YOUR OBJECTIVE
Convert the entries below into a Markdown table with two columns, "Row" and "Entry line": number each non-blank line in order in the first column and put the line itself in the second. Skip any blank lines.

***** SUPPLIED INFORMATION *****

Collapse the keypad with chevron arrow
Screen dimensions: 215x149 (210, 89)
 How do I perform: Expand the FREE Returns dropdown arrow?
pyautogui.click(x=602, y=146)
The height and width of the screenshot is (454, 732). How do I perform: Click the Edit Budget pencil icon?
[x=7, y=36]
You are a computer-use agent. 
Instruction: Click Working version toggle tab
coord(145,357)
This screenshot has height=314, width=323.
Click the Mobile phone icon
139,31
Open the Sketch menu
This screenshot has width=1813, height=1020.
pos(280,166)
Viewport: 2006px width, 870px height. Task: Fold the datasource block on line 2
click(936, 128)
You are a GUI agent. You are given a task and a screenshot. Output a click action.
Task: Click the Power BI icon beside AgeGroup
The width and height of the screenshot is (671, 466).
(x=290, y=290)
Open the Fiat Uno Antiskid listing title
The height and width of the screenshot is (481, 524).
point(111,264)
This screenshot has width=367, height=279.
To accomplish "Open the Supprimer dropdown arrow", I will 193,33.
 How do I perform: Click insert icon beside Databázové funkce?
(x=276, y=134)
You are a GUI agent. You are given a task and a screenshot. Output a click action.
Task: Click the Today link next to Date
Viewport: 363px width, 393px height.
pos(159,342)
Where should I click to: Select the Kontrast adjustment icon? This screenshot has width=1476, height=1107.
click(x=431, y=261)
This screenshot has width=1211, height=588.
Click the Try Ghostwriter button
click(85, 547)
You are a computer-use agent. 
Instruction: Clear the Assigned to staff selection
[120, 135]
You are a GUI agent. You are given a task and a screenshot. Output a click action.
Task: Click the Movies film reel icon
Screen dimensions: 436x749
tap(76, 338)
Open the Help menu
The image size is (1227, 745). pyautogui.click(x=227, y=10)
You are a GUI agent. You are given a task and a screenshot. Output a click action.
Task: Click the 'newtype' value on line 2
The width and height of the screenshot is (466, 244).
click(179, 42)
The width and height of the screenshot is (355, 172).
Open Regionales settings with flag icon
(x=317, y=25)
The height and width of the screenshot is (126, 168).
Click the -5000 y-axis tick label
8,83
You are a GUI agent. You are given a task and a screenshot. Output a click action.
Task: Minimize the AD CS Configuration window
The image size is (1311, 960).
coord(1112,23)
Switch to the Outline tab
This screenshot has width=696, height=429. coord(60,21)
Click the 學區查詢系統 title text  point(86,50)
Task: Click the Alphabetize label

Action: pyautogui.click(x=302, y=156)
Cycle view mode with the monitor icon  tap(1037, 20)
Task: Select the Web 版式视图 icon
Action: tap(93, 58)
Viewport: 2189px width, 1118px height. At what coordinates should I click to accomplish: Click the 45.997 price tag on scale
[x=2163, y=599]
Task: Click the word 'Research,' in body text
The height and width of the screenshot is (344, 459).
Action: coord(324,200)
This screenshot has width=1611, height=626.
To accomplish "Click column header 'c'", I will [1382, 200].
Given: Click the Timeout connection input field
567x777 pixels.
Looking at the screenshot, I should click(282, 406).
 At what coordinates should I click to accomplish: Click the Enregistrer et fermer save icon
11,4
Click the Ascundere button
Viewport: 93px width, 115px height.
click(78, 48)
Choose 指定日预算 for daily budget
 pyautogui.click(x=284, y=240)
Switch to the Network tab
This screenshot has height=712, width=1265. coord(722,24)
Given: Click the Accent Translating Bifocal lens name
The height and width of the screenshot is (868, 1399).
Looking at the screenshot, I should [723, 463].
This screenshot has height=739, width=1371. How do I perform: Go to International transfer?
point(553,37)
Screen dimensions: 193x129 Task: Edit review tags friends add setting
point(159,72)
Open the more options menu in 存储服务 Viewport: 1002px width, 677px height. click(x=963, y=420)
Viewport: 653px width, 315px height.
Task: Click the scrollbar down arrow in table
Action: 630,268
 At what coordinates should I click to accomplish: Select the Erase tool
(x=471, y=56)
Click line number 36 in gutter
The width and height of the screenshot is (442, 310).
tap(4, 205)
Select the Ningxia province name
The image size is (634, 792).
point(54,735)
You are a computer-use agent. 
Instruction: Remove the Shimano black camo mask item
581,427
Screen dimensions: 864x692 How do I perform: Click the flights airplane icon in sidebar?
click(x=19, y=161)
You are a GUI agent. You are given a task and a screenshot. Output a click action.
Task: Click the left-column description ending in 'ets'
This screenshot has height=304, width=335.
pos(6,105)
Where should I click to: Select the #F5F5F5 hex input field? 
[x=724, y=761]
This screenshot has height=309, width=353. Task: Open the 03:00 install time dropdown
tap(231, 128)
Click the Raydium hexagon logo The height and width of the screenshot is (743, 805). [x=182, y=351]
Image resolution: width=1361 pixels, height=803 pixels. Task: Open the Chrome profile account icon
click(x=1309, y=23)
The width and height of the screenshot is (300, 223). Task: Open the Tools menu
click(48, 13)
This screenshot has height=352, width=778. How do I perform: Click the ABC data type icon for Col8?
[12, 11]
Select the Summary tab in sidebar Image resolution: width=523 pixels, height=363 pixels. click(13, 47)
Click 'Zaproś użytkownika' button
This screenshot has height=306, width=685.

*****

FINAL ANSWER
| Row | Entry line |
|---|---|
| 1 | Collapse the keypad with chevron arrow |
| 2 | Screen dimensions: 215x149 (210, 89) |
| 3 |  How do I perform: Expand the FREE Returns dropdown arrow? |
| 4 | pyautogui.click(x=602, y=146) |
| 5 | The height and width of the screenshot is (454, 732). How do I perform: Click the Edit Budget pencil icon? |
| 6 | [x=7, y=36] |
| 7 | You are a computer-use agent.  |
| 8 | Instruction: Click Working version toggle tab |
| 9 | coord(145,357) |
| 10 | This screenshot has height=314, width=323. |
| 11 | Click the Mobile phone icon |
| 12 | 139,31 |
| 13 | Open the Sketch menu |
| 14 | This screenshot has width=1813, height=1020. |
| 15 | pos(280,166) |
| 16 | Viewport: 2006px width, 870px height. Task: Fold the datasource block on line 2 |
| 17 | click(936, 128) |
| 18 | You are a GUI agent. You are given a task and a screenshot. Output a click action. |
| 19 | Task: Click the Power BI icon beside AgeGroup |
| 20 | The width and height of the screenshot is (671, 466). |
| 21 | (x=290, y=290) |
| 22 | Open the Fiat Uno Antiskid listing title |
| 23 | The height and width of the screenshot is (481, 524). |
| 24 | point(111,264) |
| 25 | This screenshot has width=367, height=279. |
| 26 | To accomplish "Open the Supprimer dropdown arrow", I will 193,33. |
| 27 |  How do I perform: Click insert icon beside Databázové funkce? |
| 28 | (x=276, y=134) |
| 29 | You are a GUI agent. You are given a task and a screenshot. Output a click action. |
| 30 | Task: Click the Today link next to Date |
| 31 | Viewport: 363px width, 393px height. |
| 32 | pos(159,342) |
| 33 | Where should I click to: Select the Kontrast adjustment icon? This screenshot has width=1476, height=1107. |
| 34 | click(x=431, y=261) |
| 35 | This screenshot has width=1211, height=588. |
| 36 | Click the Try Ghostwriter button |
| 37 | click(85, 547) |
| 38 | You are a computer-use agent.  |
| 39 | Instruction: Clear the Assigned to staff selection |
| 40 | [120, 135] |
| 41 | You are a GUI agent. You are given a task and a screenshot. Output a click action. |
| 42 | Task: Click the Movies film reel icon |
| 43 | Screen dimensions: 436x749 |
| 44 | tap(76, 338) |
| 45 | Open the Help menu |
| 46 | The image size is (1227, 745). pyautogui.click(x=227, y=10) |
| 47 | You are a GUI agent. You are given a task and a screenshot. Output a click action. |
| 48 | Task: Click the 'newtype' value on line 2 |
| 49 | The width and height of the screenshot is (466, 244). |
| 50 | click(179, 42) |
| 51 | The width and height of the screenshot is (355, 172). |
| 52 | Open Regionales settings with flag icon |
| 53 | (x=317, y=25) |
| 54 | The height and width of the screenshot is (126, 168). |
| 55 | Click the -5000 y-axis tick label |
| 56 | 8,83 |
| 57 | You are a GUI agent. You are given a task and a screenshot. Output a click action. |
| 58 | Task: Minimize the AD CS Configuration window |
| 59 | The image size is (1311, 960). |
| 60 | coord(1112,23) |
| 61 | Switch to the Outline tab |
| 62 | This screenshot has width=696, height=429. coord(60,21) |
| 63 | Click the 學區查詢系統 title text  point(86,50) |
| 64 | Task: Click the Alphabetize label |
| 65 | Action: pyautogui.click(x=302, y=156) |
| 66 | Cycle view mode with the monitor icon  tap(1037, 20) |
| 67 | Task: Select the Web 版式视图 icon |
| 68 | Action: tap(93, 58) |
| 69 | Viewport: 2189px width, 1118px height. At what coordinates should I click to accomplish: Click the 45.997 price tag on scale |
| 70 | [x=2163, y=599] |
| 71 | Task: Click the word 'Research,' in body text |
| 72 | The height and width of the screenshot is (344, 459). |
| 73 | Action: coord(324,200) |
| 74 | This screenshot has width=1611, height=626. |
| 75 | To accomplish "Click column header 'c'", I will [1382, 200]. |
| 76 | Given: Click the Timeout connection input field |
| 77 | 567x777 pixels. |
| 78 | Looking at the screenshot, I should click(282, 406). |
| 79 |  At what coordinates should I click to accomplish: Click the Enregistrer et fermer save icon |
| 80 | 11,4 |
| 81 | Click the Ascundere button |
| 82 | Viewport: 93px width, 115px height. |
| 83 | click(78, 48) |
| 84 | Choose 指定日预算 for daily budget |
| 85 |  pyautogui.click(x=284, y=240) |
| 86 | Switch to the Network tab |
| 87 | This screenshot has height=712, width=1265. coord(722,24) |
| 88 | Given: Click the Accent Translating Bifocal lens name |
| 89 | The height and width of the screenshot is (868, 1399). |
| 90 | Looking at the screenshot, I should [723, 463]. |
| 91 | This screenshot has height=739, width=1371. How do I perform: Go to International transfer? |
| 92 | point(553,37) |
| 93 | Screen dimensions: 193x129 Task: Edit review tags friends add setting |
| 94 | point(159,72) |
| 95 | Open the more options menu in 存储服务 Viewport: 1002px width, 677px height. click(x=963, y=420) |
| 96 | Viewport: 653px width, 315px height. |
| 97 | Task: Click the scrollbar down arrow in table |
| 98 | Action: 630,268 |
| 99 |  At what coordinates should I click to accomplish: Select the Erase tool |
| 100 | (x=471, y=56) |
| 101 | Click line number 36 in gutter |
| 102 | The width and height of the screenshot is (442, 310). |
| 103 | tap(4, 205) |
| 104 | Select the Ningxia province name |
| 105 | The image size is (634, 792). |
| 106 | point(54,735) |
| 107 | You are a computer-use agent.  |
| 108 | Instruction: Remove the Shimano black camo mask item |
| 109 | 581,427 |
| 110 | Screen dimensions: 864x692 How do I perform: Click the flights airplane icon in sidebar? |
| 111 | click(x=19, y=161) |
| 112 | You are a GUI agent. You are given a task and a screenshot. Output a click action. |
| 113 | Task: Click the left-column description ending in 'ets' |
| 114 | This screenshot has height=304, width=335. |
| 115 | pos(6,105) |
| 116 | Where should I click to: Select the #F5F5F5 hex input field?  |
| 117 | [x=724, y=761] |
| 118 | This screenshot has height=309, width=353. Task: Open the 03:00 install time dropdown |
| 119 | tap(231, 128) |
| 120 | Click the Raydium hexagon logo The height and width of the screenshot is (743, 805). [x=182, y=351] |
| 121 | Image resolution: width=1361 pixels, height=803 pixels. Task: Open the Chrome profile account icon |
| 122 | click(x=1309, y=23) |
| 123 | The width and height of the screenshot is (300, 223). Task: Open the Tools menu |
| 124 | click(48, 13) |
| 125 | This screenshot has height=352, width=778. How do I perform: Click the ABC data type icon for Col8? |
| 126 | [12, 11] |
| 127 | Select the Summary tab in sidebar Image resolution: width=523 pixels, height=363 pixels. click(13, 47) |
| 128 | Click 'Zaproś użytkownika' button |
| 129 | This screenshot has height=306, width=685. |